THE NEW HATRED

Not Just Racism

The spectacle surrounding the passage of health reform legislation over the weekend disturbed many long-time observers of our political process.  Words like “nigger,” “faggot,” and “baby killer” were hurled at congressmen with uninhibited vehemence. (See “Tea Party Protesters Shout ‘Nigger’ and Spit on Lawmaker.”)

It’s no surprise, of course, that many harbor such sentiments, but to have them shouted out in public and on the steps of the Capital tells us that something unusual and important is going on.  Members of crowds whip each other up, to be sure, but they got undoubted support from the fact that not one Republican voted for the bill as well as from the sectarian convictions of the tea party movement.  A major split is developing in our body politic.
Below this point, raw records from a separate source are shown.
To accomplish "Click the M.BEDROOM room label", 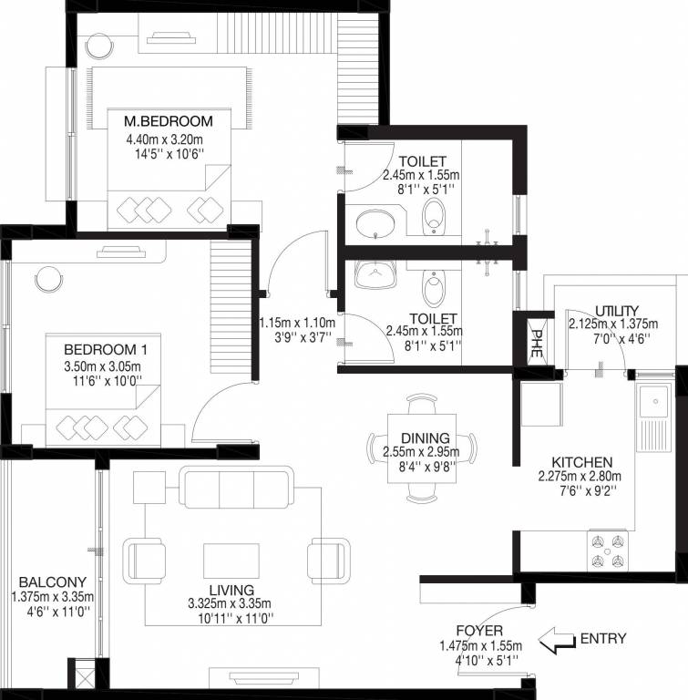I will [x=169, y=121].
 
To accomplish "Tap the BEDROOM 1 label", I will [x=99, y=348].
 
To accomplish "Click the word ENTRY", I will [x=602, y=639].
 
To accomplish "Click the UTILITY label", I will [x=616, y=310].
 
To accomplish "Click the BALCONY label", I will [x=52, y=582].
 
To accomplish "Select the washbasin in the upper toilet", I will [x=375, y=221].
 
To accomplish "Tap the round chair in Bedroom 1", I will [x=46, y=278].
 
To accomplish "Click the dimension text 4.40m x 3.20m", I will [x=169, y=139].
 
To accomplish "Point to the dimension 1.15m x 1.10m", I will [x=297, y=323].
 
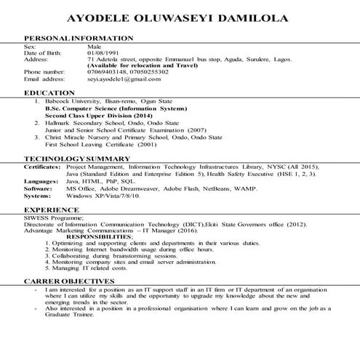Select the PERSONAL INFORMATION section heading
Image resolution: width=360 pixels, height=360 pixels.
tap(79, 37)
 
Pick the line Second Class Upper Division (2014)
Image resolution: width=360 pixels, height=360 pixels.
tap(89, 116)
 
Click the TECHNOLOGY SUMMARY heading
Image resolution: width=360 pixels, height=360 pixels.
tap(76, 158)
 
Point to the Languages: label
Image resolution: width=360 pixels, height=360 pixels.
tap(41, 181)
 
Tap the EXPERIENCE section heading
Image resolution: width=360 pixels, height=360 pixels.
tap(52, 209)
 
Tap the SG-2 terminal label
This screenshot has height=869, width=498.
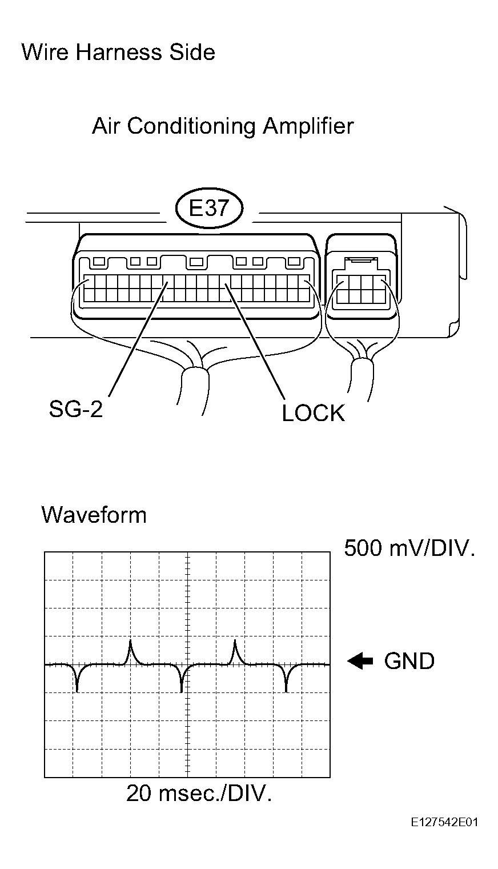[x=76, y=409]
It recalls the divisions and passions over the Vietnam War forty years ago.  Then, the split among us was largely generational:  younger college students, empowered by affluence and the breakdown of traditional values, versus a parental generation preoccupied with national security and frightened of the new cultural forces they did not understand.  The protests over the war gave expression to the underlying tectonic shifts in our population.

But where does the emotional force behind today’s superheated conflicts come from?  What now is lying beneath the surface of our society that can account for this upsurge of rage?
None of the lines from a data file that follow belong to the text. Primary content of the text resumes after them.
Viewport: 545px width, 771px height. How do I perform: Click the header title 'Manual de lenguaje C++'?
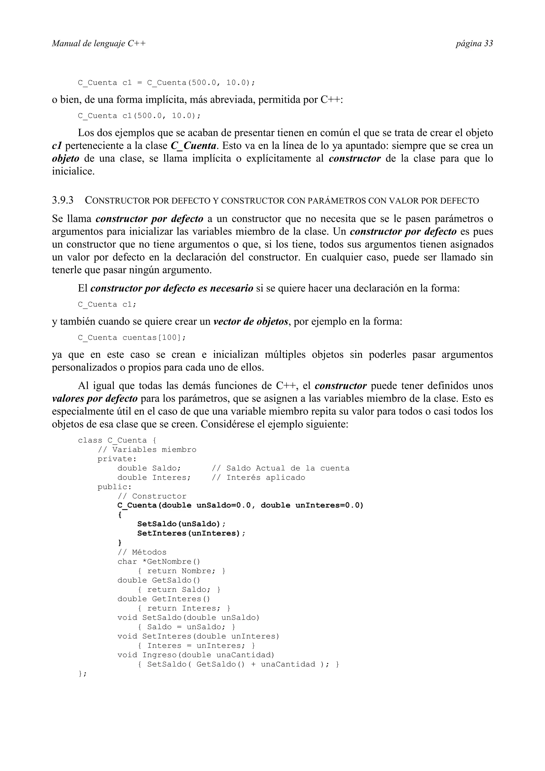[99, 44]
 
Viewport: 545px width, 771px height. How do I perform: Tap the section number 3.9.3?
[63, 201]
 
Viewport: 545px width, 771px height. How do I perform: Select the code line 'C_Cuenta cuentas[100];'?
[132, 338]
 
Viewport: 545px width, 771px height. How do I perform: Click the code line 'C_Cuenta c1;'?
[107, 305]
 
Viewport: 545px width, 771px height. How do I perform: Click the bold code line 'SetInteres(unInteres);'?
[191, 533]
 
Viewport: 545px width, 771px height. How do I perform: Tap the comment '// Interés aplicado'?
[259, 478]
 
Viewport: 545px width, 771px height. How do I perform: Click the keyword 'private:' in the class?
[117, 459]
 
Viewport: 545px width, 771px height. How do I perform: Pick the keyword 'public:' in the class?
[114, 487]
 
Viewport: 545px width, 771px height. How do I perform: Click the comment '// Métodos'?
[142, 552]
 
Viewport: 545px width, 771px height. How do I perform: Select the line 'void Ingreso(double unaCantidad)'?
[196, 655]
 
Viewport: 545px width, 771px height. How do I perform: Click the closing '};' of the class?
[82, 674]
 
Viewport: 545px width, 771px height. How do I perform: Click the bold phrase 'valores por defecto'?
[95, 399]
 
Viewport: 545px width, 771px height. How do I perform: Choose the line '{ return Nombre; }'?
[181, 571]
My guess is that it is our growing economic inequality, exacerbated by the Great Recession.  For the last 20 years, it has been getting harder and harder for most middle class Americans to make ends meet, while, on the other hand, Wall Street bonuses and corporate salaries have skyrocketed.  The middle class took out mortgages, home equity loans, and ran up credit card debt to make up for their decreasing purchasing power, inflating the credit bubble that made more yet profits for the financial industry – until the whole thing collapsed.  In the meantime, our national wealth was massively redistributed in a way that has largely escaped our attention.
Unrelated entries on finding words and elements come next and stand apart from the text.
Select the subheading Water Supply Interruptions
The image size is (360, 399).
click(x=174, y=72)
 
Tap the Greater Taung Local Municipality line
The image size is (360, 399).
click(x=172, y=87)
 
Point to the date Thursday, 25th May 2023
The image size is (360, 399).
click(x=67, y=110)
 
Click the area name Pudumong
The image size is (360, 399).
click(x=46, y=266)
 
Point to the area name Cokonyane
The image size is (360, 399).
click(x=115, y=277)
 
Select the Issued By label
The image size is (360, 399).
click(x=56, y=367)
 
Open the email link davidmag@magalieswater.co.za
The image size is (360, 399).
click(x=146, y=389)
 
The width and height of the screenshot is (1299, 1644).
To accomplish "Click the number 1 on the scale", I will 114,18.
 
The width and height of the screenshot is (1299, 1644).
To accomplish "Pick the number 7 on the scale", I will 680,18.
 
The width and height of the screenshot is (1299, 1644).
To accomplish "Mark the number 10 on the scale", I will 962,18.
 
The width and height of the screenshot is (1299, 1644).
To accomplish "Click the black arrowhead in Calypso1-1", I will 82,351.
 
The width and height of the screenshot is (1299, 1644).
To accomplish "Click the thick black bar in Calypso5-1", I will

Big government is getting blamed, not entirely without reason, but the usual suspects are being attacked as well, for their perceived willingness to enact a liberal agenda or benefit from government programs.  Those who actually brought on our financial catastrophe are, as usual, spared.

This bears a resemblance to our politics as usual, of course, but ramped up in intensity and virulence.  The difference now is that so many more people are suffering and scared, vulnerable to the thought that the little they have left will be taken away.

What they don’t know they know is that underneath their rage lies fear.  And what they don’t know is where their rage could be more usefully directed.